───── SELECTED TEXT

Last week, inspired by the well-timed thievery of the 2004 Mets, we discussed the teams with the best stolen base percentages in recorded history. (By the way, since then, the Mets have stolen eight more times without getting caught and now have the second-best percentage of all-time.) Naturally, this led to a clamoring for a look at the teams with the worst luck at taking what does not rightfully belong to them.
There’s a syndicated feature called “News of the Weird” that highlights bungled burglaries in a subsection called “Least Competent Criminals.” These are the guys that get stuck in chimneys or lock their keys in the getaway car. Consider the following teams to be the baseball equivalents of that crowd.
The list is dominated by teams from the early ’20s. There’s a good reason for this: caught stealing records are sparse before that. It is entirely possible, and no doubt likely, that some run-happy team in the Deadball Era met with even more calamitous ends than some of these teams. Perhaps painstaking research will one day reveal as much. For now, this is what we have.
- 1923 Boston Braves (41.61%)
57 SB, 80 CS
Won-Loss: 54-100, 7th place
Ring leader: Gus Felix, 8 for 21
Henchman: Billy Southworth, 14 for 30
Accomplices: Bob Smith, 4 for 13, Ray Powell, 1 for 7
Avoided Prosecution: Tony Boeckel, 11 for 19
This mark was achieved (perhaps the wrong verb in this case) in an environment where the league success rate was just 56 percent. Two other National League teams were less than 50 percent that year. As we shall see further on, that is completely unheard of today. Southworth went on to have a fine managerial career. While playing, however, he was a bit too adventurous on the bases. For the portion of his career that caught stealing were kept, he was 72 for 157, or 46 percent. I thought it would be interesting to see how his teams did in this regard, but, unfortunately, they went back to not counting CS by the time his skippering days got underway. Smith was a 28-year old rookie shortstop who switched to pitching two years later. It kept him in the big leagues until he was 42.

──────────
───── SUPPLIED MATERIAL

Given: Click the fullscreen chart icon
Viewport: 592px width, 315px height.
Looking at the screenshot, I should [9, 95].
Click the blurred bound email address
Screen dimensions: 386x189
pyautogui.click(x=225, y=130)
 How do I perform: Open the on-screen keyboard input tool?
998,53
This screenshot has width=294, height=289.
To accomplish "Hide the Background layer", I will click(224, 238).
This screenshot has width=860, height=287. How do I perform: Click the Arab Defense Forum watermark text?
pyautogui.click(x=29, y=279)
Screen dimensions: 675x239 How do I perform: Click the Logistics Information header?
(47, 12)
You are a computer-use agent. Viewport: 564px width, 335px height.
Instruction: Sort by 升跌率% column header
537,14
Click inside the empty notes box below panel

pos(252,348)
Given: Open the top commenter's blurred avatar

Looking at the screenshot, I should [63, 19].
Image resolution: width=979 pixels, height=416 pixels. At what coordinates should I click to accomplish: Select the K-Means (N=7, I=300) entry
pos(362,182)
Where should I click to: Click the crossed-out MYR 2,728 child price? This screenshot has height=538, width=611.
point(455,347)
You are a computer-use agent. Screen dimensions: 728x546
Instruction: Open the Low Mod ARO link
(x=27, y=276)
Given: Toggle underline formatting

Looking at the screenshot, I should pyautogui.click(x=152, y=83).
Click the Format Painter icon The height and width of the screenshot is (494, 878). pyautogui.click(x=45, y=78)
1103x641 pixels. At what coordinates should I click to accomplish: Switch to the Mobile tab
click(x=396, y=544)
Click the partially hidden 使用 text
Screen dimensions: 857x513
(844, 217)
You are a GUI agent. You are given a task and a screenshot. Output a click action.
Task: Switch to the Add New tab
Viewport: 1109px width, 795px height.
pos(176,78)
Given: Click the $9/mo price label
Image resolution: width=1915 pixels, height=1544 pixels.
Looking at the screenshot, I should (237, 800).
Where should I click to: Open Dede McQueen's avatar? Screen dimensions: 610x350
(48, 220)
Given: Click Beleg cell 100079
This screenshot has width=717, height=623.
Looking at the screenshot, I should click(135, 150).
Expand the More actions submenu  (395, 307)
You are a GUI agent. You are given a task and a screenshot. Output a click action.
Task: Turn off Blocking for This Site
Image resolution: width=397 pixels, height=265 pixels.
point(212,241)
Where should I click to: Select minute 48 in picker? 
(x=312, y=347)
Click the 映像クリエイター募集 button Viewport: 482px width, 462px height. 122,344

──────────

▸ TASK:
In the article on the worst base-stealing teams, what position did Bob Smith play as a rookie before he switched to pitching?

▸ THE OUTPUT:
Shortstop.